**Your objective:** Every record below is to be retyped exactly, with the pictures left out.

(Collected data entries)
=== Begin Enclosure ===

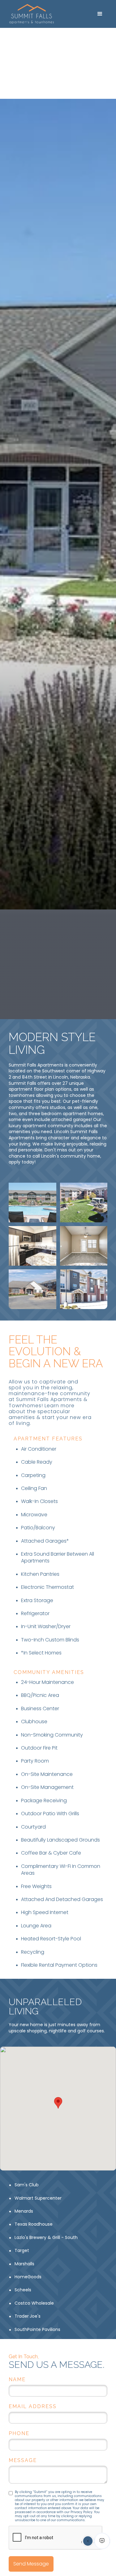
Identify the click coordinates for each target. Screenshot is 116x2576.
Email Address (33, 2406)
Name (17, 2379)
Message (23, 2460)
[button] (100, 14)
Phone (19, 2433)
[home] (48, 14)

=== End Enclosure ===

**Exercise result:**
Identify the click coordinates for each target. Screenshot is 116x2576.
Email Address (33, 2406)
Name (17, 2379)
Message (23, 2460)
[button] (100, 14)
Phone (19, 2433)
[home] (48, 14)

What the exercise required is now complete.